A corporate pilot complained Monday that broken equipment at Chattanooga Airport created a safety issue when he tried to land at night recently.
"Absolutely, it's a safety issue," said pilot Richard Genter, of Chattanooga.
He said at a meeting of the Airport Authority that he was flying from Athens, Ga., to Chattanooga Airport and asked the Federal Aviation Administration control tower to turn up the lights on the airfield as he prepared to land.
Genter said he was told at the time that the equipment designed to do so was broken and had been for two weeks.
He said that with lights from along Brainerd Road, Ringgold Road and Highway 58, the airport already sits in "a black hole" and it's hard to pick out the airport runway lights.
Airport Authority member Tom Snow, who is a pilot, agreed with that remark.
"It's hard to find in the dark," he said.
Terry Hart, the airport's chief executive, said later Monday after checking on the matter that a lighting control panel the FAA tower uses was inoperable from Sept. 6 to 14.
"During those eight days, all lights functioned, and were set on the predetermined lighting levels based on visibility," he said in an email. "When the tower requested a change in the lighting levels [due to visibility], the airport changed the lighting level per the request."

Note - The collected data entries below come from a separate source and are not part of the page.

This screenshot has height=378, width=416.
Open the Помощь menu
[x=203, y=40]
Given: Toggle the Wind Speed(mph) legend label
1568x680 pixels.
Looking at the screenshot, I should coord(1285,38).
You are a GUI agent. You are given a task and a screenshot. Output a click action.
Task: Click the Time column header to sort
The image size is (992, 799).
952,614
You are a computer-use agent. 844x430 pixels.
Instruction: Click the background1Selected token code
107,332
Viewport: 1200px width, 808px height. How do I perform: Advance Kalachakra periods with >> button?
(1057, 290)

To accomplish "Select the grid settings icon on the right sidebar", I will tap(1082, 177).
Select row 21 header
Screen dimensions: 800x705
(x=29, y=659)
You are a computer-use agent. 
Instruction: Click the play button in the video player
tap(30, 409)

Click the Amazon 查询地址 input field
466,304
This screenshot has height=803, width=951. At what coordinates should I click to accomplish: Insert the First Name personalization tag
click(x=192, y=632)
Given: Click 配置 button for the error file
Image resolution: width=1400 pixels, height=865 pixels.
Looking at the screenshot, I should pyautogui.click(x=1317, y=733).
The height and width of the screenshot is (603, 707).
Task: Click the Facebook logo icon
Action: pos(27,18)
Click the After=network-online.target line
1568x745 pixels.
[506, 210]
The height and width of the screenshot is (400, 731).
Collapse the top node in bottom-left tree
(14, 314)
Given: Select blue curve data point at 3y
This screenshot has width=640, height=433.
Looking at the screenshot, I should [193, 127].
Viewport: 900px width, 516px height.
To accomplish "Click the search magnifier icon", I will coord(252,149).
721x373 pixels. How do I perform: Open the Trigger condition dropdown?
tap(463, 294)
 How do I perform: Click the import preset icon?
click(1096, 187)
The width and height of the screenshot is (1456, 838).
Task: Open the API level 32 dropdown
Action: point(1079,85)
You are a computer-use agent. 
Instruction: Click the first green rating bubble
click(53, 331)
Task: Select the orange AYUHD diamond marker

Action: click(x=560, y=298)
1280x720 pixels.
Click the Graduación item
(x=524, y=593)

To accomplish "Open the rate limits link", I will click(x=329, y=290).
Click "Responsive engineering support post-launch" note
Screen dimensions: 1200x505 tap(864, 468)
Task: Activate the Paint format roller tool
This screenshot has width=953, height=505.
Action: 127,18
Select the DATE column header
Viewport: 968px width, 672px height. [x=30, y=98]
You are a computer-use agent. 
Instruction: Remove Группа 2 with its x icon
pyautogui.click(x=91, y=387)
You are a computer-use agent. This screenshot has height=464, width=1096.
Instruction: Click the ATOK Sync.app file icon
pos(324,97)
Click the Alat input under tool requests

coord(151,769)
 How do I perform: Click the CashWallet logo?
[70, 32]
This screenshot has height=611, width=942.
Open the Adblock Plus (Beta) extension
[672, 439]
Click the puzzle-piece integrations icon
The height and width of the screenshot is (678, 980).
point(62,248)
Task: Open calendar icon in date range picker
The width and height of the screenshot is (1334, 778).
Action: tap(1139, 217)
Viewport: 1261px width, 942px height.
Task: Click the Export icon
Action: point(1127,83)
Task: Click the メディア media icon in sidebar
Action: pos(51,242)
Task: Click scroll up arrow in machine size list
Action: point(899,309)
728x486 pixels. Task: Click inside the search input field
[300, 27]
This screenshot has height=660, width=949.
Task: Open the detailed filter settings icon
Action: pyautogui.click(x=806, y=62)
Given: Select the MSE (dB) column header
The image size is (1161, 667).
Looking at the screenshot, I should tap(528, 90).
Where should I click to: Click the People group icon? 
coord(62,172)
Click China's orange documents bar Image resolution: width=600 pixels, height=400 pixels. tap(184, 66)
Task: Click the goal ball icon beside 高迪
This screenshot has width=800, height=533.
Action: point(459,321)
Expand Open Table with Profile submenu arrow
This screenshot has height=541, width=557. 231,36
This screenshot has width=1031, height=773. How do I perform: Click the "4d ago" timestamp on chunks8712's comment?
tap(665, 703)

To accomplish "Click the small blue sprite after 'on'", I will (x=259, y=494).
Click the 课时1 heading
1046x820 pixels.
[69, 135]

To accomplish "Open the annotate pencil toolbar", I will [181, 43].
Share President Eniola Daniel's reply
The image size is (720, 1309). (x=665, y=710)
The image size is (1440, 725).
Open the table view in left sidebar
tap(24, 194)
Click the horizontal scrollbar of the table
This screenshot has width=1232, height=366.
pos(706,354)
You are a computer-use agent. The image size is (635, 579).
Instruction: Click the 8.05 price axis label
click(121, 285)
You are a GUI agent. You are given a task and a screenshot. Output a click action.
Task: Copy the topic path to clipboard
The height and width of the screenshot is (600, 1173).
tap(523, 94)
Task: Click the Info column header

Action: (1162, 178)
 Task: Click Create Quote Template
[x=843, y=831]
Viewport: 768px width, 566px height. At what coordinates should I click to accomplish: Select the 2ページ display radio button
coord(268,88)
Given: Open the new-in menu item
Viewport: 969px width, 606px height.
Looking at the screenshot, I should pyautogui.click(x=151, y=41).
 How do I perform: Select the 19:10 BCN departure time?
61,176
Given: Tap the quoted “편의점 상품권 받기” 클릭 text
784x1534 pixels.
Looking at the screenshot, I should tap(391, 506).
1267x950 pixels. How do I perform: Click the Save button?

He said that FAA regulations say the airport is responsible to report any condition impacting arrivals or departures of aircraft by issuing a notice that's distributed by the FAA to pilots flying into that airport. Each pilot is responsible to review active notices, Hart said.
Throughout the process, the airport was in compliance with FAA regulations, he said.
Kathleen Bergen, a spokeswoman for the Federal Aviation Administration, said Monday she was going to check on the issue.
Meanwhile, Chattanooga Airport passenger boardings rose more than 9 percent in August, helping to push traffic up for the year due to growing strength in the local economy, Hart told the Authority.
Through August, traffic is up 4 percent to 209,304 passengers, he said.
"Economic development is the primary reason," Hart said.
Hart said passenger traffic is just one indicator of a better local economy impacting the airport. He said air cargo handled is 252 percent higher through August than last year.
Officials have cited a jump in FedEx's cargo operations, which are believed to be driven in large part by Amazon's distribution center in the city.
Hart mentioned an increase in general aviation, military and other non-commercial passenger traffic, which is almost 11 percent higher for the year.